> **Excerpted passage**
▬▬▬▬▬▬▬▬▬▬
3. Projected existing homes sales in 2021
The last stat brought up in the Inman Article that I think is really interesting is that the National Association of Realtors is projecting that by the end of 2021, we should see a total of 6.22 million units sold. That’s significant because it’s 10.3% higher than what we saw in 2020!
However, there’s a lot of conversation going on about how there’s no inventory or there’s very light inventory so here’s what I think is happening. Yes, at any one time, there are not as many units on the market at any given day or week as it used to be. I have a great example of this here in Alameda, specifically.
In Alameda, before COVID happened, if you’d go out on a broker’s tour, you would see anywhere around 50-55 units available.
Sometimes, there could even be as many as 60-65 units. Then, if we’re on the low end, there would still be around 40 units at any given week. However, when COVID started, the number of units available for any given week shrunk to under 10 units, in many cases.
Since this is not very big geography, what’s happening in Oakland is similar to Alameda. The inventory was cut in half, and there were less than 200 units on the market at any one time in Oakland. It is ridiculous if you think about it!
Another thing that I see happening is the time it usually takes to complete a sale has shrunk significantly.
The two-week sales cycle, where you’d come out, for example, on a Wednesday, do an open house, a broker’s tour, and take offers the following weekend like we’re used to, has shrunk pretty significantly. Now, when you see something come out on a Wednesday, they’ll most likely already post an offer date for Thursday the following week. So it’s on for only eight days! Maybe you could even get it to be under seven days, or maybe four, if you get a pre-emptive, right?
▬▬▬▬▬▬▬▬▬▬
> **Data section**
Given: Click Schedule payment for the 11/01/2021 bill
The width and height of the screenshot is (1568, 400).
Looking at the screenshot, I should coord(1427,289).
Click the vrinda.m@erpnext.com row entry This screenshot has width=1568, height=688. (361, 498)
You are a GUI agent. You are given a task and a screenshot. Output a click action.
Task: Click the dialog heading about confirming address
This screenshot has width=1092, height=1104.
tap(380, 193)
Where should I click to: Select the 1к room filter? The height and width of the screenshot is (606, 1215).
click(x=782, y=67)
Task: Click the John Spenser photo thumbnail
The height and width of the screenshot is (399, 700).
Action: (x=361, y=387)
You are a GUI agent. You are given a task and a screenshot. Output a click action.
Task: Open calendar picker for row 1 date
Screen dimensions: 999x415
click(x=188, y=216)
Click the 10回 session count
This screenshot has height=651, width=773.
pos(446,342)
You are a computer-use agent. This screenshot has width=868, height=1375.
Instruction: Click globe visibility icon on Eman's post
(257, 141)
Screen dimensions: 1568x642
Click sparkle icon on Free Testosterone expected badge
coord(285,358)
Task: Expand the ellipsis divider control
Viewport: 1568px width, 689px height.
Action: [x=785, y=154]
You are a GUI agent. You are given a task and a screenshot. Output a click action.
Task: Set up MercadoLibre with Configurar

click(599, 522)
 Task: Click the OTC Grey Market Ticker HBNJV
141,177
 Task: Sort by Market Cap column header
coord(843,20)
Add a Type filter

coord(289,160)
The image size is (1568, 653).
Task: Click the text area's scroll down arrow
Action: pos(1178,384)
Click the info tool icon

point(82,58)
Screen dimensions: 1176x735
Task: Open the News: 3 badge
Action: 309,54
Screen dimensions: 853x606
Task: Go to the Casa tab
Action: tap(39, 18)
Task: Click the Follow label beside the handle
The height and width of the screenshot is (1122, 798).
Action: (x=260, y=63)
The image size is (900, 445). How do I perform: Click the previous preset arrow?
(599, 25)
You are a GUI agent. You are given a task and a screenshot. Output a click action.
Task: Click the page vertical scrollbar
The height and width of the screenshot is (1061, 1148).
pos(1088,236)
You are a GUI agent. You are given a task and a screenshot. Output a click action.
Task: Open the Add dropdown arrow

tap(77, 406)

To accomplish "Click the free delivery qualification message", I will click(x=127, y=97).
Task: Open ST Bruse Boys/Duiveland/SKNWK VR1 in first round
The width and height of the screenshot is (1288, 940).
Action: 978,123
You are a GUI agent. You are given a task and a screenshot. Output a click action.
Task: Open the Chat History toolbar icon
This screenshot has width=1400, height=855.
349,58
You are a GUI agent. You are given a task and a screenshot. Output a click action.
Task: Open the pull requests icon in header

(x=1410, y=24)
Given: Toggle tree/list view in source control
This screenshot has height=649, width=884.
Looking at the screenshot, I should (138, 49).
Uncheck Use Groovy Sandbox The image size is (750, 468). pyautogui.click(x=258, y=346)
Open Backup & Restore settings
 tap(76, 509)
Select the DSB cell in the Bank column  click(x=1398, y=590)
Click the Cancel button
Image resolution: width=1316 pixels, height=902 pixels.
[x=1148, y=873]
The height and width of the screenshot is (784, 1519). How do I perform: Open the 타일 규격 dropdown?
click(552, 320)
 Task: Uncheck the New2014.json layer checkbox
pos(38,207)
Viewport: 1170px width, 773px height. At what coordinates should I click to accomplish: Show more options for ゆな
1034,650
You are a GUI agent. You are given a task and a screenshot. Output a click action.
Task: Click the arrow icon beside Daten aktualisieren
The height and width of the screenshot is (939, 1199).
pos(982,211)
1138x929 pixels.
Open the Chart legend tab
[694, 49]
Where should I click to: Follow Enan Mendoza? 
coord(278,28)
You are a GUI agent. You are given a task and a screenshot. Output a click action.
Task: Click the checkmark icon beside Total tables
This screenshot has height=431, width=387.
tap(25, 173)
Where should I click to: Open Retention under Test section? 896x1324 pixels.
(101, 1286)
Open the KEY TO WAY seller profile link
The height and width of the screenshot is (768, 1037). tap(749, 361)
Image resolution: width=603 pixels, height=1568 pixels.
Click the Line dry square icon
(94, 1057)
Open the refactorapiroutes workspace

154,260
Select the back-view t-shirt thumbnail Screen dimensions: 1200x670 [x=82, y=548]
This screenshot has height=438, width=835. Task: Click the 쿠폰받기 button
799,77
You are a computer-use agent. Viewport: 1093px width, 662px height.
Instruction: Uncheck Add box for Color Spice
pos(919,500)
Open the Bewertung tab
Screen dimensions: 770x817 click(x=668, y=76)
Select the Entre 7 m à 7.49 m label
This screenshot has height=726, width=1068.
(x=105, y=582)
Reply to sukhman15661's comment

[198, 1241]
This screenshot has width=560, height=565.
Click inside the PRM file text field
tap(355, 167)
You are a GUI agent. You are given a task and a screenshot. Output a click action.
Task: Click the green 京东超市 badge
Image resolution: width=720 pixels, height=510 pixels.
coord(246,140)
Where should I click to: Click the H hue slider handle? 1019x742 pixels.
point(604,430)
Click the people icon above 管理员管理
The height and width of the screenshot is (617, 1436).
▬▬▬▬▬▬▬▬▬▬
> **Exercise brief**
Continue the passage on projected 2021 home sales and shrinking inventory in Alameda and Oakland, picking up right after its last sentence.

> **Result for this task**
So, where am I going with this? What I think is happening is that the turnover is happening faster. The days that these units are on the market have gone below the average. So, therefore, what you’re seeing is not necessarily less inventory, but just less available inventory sitting on the market for a given time. That is why the perception is there is less inventory.
In reality, things are just being turned over faster.
If you look at a snapshot of any one week, you’ll see that fewer units are available. It’s because inventory is being turned over quickly and not languishing on the market. Also, if you look at the macro level, you will see a pretty high volume of transactions as well. That is what I think this estimate is suggesting.
Personally, I’m also looking at investing in a couple of cities. Specifically, Cleveland and Pittsburgh are two that I’m focusing on. In these two cities, I am also hearing the same story that stuff is just being turned over in a matter of three, or four days, or even one day in some cases! Sometimes, the longest time a house would take to sell is just only a week! It’s surprising because this hasn’t been the case before.
Before COVID, depending on the price point, it used to take 14-21 days or more to sell in these markets. Thus, I think this is really just about having this turnover effect. As a result, there is a perception that there’s not a lot of inventory. But if you look closely at the numbers, you’ll see that there’s just a good amount of turnover. To further support this, the National Association of Realtors suggests that you’re actually going to see 10% more transactions this year compared to last year. So, yes, it is fair that last year was half out the window because of COVID, but still, you see where we’re going with these statistics.
I hope my blog on "Bubble trouble: 4 stats that'll give you hope (and 4 that won't)" has helped you.